> Activity:
Every single entry must be reproduced precisely.

[Stored data]
....

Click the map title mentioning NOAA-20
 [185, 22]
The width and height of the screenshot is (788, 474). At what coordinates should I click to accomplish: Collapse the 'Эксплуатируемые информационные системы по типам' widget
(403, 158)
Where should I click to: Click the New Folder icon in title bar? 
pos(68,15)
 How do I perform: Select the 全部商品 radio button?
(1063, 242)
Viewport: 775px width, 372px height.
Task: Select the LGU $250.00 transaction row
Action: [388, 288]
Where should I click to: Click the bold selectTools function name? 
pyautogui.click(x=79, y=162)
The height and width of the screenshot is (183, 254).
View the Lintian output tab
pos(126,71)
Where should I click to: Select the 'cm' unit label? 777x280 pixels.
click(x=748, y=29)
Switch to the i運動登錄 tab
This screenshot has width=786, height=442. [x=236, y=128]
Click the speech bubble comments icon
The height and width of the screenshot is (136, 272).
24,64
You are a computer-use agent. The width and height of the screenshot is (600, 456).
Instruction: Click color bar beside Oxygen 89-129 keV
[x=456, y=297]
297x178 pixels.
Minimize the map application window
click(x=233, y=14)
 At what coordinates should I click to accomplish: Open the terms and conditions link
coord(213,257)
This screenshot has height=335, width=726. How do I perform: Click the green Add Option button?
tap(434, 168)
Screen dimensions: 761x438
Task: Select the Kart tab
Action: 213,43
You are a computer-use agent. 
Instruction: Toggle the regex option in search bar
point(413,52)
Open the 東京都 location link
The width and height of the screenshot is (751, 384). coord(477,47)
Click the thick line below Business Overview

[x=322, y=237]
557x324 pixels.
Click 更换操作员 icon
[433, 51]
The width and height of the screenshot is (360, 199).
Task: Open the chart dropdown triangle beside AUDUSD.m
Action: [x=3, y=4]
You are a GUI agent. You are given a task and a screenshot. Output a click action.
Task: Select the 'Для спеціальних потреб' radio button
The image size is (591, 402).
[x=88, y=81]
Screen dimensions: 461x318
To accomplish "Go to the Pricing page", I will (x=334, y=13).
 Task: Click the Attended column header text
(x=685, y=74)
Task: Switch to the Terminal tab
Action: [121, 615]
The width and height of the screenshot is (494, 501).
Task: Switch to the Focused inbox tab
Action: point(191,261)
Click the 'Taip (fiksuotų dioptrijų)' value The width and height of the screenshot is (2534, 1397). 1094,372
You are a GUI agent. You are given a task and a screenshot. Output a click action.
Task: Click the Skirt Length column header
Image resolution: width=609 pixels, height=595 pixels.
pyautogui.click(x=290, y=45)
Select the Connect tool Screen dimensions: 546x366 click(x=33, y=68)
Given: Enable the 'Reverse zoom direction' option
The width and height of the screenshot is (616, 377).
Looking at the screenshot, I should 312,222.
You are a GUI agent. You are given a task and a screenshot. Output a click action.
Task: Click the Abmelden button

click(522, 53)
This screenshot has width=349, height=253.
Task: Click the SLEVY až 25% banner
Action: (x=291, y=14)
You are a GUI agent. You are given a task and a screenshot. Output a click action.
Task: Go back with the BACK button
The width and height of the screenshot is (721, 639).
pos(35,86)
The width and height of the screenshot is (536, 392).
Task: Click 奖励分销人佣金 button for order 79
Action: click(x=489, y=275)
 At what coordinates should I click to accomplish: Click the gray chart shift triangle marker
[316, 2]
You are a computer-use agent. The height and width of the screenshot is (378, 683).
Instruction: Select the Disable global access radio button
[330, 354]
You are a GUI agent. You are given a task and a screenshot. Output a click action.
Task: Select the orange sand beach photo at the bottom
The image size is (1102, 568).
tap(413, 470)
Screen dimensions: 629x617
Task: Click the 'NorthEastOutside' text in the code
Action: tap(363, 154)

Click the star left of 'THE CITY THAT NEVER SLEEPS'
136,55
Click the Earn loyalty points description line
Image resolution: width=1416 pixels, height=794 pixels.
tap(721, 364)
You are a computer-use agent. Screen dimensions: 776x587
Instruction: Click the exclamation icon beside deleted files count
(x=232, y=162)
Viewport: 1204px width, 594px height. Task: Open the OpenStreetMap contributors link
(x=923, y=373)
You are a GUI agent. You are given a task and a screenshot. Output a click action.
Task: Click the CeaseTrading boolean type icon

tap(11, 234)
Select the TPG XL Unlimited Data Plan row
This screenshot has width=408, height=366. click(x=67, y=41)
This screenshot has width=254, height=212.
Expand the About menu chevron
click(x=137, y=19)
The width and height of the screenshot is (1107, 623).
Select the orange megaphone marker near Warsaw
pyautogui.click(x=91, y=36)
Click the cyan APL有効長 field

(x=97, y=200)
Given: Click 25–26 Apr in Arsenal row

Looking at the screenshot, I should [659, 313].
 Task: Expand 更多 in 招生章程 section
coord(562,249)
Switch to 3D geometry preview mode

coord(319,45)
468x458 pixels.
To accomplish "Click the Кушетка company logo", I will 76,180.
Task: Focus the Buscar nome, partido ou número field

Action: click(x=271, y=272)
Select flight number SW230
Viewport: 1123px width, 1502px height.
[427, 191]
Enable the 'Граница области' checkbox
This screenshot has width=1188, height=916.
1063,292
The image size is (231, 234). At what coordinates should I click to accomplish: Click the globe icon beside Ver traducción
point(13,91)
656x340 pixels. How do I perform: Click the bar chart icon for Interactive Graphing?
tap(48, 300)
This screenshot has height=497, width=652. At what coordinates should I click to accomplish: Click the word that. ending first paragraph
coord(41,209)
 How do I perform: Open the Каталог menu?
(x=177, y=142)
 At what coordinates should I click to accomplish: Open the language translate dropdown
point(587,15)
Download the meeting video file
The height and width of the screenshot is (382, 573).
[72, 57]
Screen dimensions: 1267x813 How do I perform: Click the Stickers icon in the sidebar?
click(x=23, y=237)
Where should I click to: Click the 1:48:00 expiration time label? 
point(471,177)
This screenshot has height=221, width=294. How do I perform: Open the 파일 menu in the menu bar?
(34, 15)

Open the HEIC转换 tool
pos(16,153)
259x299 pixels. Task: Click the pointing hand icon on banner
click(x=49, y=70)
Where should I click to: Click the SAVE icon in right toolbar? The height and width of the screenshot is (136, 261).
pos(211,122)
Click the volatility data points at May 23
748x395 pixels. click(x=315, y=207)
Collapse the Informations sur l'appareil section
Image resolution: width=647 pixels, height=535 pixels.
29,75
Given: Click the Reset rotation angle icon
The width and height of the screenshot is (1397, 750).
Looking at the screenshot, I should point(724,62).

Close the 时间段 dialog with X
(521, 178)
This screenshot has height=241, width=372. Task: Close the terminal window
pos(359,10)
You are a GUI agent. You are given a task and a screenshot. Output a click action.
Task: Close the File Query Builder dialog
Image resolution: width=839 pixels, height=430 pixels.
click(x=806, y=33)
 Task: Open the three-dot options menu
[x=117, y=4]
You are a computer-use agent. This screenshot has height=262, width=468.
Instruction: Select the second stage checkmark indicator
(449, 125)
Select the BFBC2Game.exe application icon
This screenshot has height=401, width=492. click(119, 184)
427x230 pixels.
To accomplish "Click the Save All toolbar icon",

....

> Answer below:
Click the map title mentioning NOAA-20
 [185, 22]
The width and height of the screenshot is (788, 474). At what coordinates should I click to accomplish: Collapse the 'Эксплуатируемые информационные системы по типам' widget
(403, 158)
Where should I click to: Click the New Folder icon in title bar? 
pos(68,15)
 How do I perform: Select the 全部商品 radio button?
(1063, 242)
Viewport: 775px width, 372px height.
Task: Select the LGU $250.00 transaction row
Action: [388, 288]
Where should I click to: Click the bold selectTools function name? 
pyautogui.click(x=79, y=162)
The height and width of the screenshot is (183, 254).
View the Lintian output tab
pos(126,71)
Where should I click to: Select the 'cm' unit label? 777x280 pixels.
click(x=748, y=29)
Switch to the i運動登錄 tab
This screenshot has width=786, height=442. [x=236, y=128]
Click the speech bubble comments icon
The height and width of the screenshot is (136, 272).
24,64
You are a computer-use agent. The width and height of the screenshot is (600, 456).
Instruction: Click color bar beside Oxygen 89-129 keV
[x=456, y=297]
297x178 pixels.
Minimize the map application window
click(x=233, y=14)
 At what coordinates should I click to accomplish: Open the terms and conditions link
coord(213,257)
This screenshot has height=335, width=726. How do I perform: Click the green Add Option button?
tap(434, 168)
Screen dimensions: 761x438
Task: Select the Kart tab
Action: 213,43
You are a computer-use agent. 
Instruction: Toggle the regex option in search bar
point(413,52)
Open the 東京都 location link
The width and height of the screenshot is (751, 384). coord(477,47)
Click the thick line below Business Overview

[x=322, y=237]
557x324 pixels.
Click 更换操作员 icon
[433, 51]
The width and height of the screenshot is (360, 199).
Task: Open the chart dropdown triangle beside AUDUSD.m
Action: [x=3, y=4]
You are a GUI agent. You are given a task and a screenshot. Output a click action.
Task: Select the 'Для спеціальних потреб' radio button
The image size is (591, 402).
[x=88, y=81]
Screen dimensions: 461x318
To accomplish "Go to the Pricing page", I will (x=334, y=13).
 Task: Click the Attended column header text
(x=685, y=74)
Task: Switch to the Terminal tab
Action: [121, 615]
The width and height of the screenshot is (494, 501).
Task: Switch to the Focused inbox tab
Action: point(191,261)
Click the 'Taip (fiksuotų dioptrijų)' value The width and height of the screenshot is (2534, 1397). 1094,372
You are a GUI agent. You are given a task and a screenshot. Output a click action.
Task: Click the Skirt Length column header
Image resolution: width=609 pixels, height=595 pixels.
pyautogui.click(x=290, y=45)
Select the Connect tool Screen dimensions: 546x366 click(x=33, y=68)
Given: Enable the 'Reverse zoom direction' option
The width and height of the screenshot is (616, 377).
Looking at the screenshot, I should 312,222.
You are a GUI agent. You are given a task and a screenshot. Output a click action.
Task: Click the Abmelden button

click(522, 53)
This screenshot has width=349, height=253.
Task: Click the SLEVY až 25% banner
Action: (x=291, y=14)
You are a GUI agent. You are given a task and a screenshot. Output a click action.
Task: Go back with the BACK button
The width and height of the screenshot is (721, 639).
pos(35,86)
The width and height of the screenshot is (536, 392).
Task: Click 奖励分销人佣金 button for order 79
Action: click(x=489, y=275)
 At what coordinates should I click to accomplish: Click the gray chart shift triangle marker
[316, 2]
You are a computer-use agent. The height and width of the screenshot is (378, 683).
Instruction: Select the Disable global access radio button
[330, 354]
You are a GUI agent. You are given a task and a screenshot. Output a click action.
Task: Select the orange sand beach photo at the bottom
The image size is (1102, 568).
tap(413, 470)
Screen dimensions: 629x617
Task: Click the 'NorthEastOutside' text in the code
Action: tap(363, 154)

Click the star left of 'THE CITY THAT NEVER SLEEPS'
136,55
Click the Earn loyalty points description line
Image resolution: width=1416 pixels, height=794 pixels.
tap(721, 364)
You are a computer-use agent. Screen dimensions: 776x587
Instruction: Click the exclamation icon beside deleted files count
(x=232, y=162)
Viewport: 1204px width, 594px height. Task: Open the OpenStreetMap contributors link
(x=923, y=373)
You are a GUI agent. You are given a task and a screenshot. Output a click action.
Task: Click the CeaseTrading boolean type icon

tap(11, 234)
Select the TPG XL Unlimited Data Plan row
This screenshot has width=408, height=366. click(x=67, y=41)
This screenshot has width=254, height=212.
Expand the About menu chevron
click(x=137, y=19)
The width and height of the screenshot is (1107, 623).
Select the orange megaphone marker near Warsaw
pyautogui.click(x=91, y=36)
Click the cyan APL有効長 field

(x=97, y=200)
Given: Click 25–26 Apr in Arsenal row

Looking at the screenshot, I should [659, 313].
 Task: Expand 更多 in 招生章程 section
coord(562,249)
Switch to 3D geometry preview mode

coord(319,45)
468x458 pixels.
To accomplish "Click the Кушетка company logo", I will 76,180.
Task: Focus the Buscar nome, partido ou número field

Action: click(x=271, y=272)
Select flight number SW230
Viewport: 1123px width, 1502px height.
[427, 191]
Enable the 'Граница области' checkbox
This screenshot has width=1188, height=916.
1063,292
The image size is (231, 234). At what coordinates should I click to accomplish: Click the globe icon beside Ver traducción
point(13,91)
656x340 pixels. How do I perform: Click the bar chart icon for Interactive Graphing?
tap(48, 300)
This screenshot has height=497, width=652. At what coordinates should I click to accomplish: Click the word that. ending first paragraph
coord(41,209)
 How do I perform: Open the Каталог menu?
(x=177, y=142)
 At what coordinates should I click to accomplish: Open the language translate dropdown
point(587,15)
Download the meeting video file
The height and width of the screenshot is (382, 573).
[72, 57]
Screen dimensions: 1267x813 How do I perform: Click the Stickers icon in the sidebar?
click(x=23, y=237)
Where should I click to: Click the 1:48:00 expiration time label? 
point(471,177)
This screenshot has height=221, width=294. How do I perform: Open the 파일 menu in the menu bar?
(34, 15)

Open the HEIC转换 tool
pos(16,153)
259x299 pixels. Task: Click the pointing hand icon on banner
click(x=49, y=70)
Where should I click to: Click the SAVE icon in right toolbar? The height and width of the screenshot is (136, 261).
pos(211,122)
Click the volatility data points at May 23
748x395 pixels. click(x=315, y=207)
Collapse the Informations sur l'appareil section
Image resolution: width=647 pixels, height=535 pixels.
29,75
Given: Click the Reset rotation angle icon
The width and height of the screenshot is (1397, 750).
Looking at the screenshot, I should point(724,62).

Close the 时间段 dialog with X
(521, 178)
This screenshot has height=241, width=372. Task: Close the terminal window
pos(359,10)
You are a GUI agent. You are given a task and a screenshot. Output a click action.
Task: Close the File Query Builder dialog
Image resolution: width=839 pixels, height=430 pixels.
click(x=806, y=33)
 Task: Open the three-dot options menu
[x=117, y=4]
You are a computer-use agent. This screenshot has height=262, width=468.
Instruction: Select the second stage checkmark indicator
(449, 125)
Select the BFBC2Game.exe application icon
This screenshot has height=401, width=492. click(119, 184)
427x230 pixels.
To accomplish "Click the Save All toolbar icon",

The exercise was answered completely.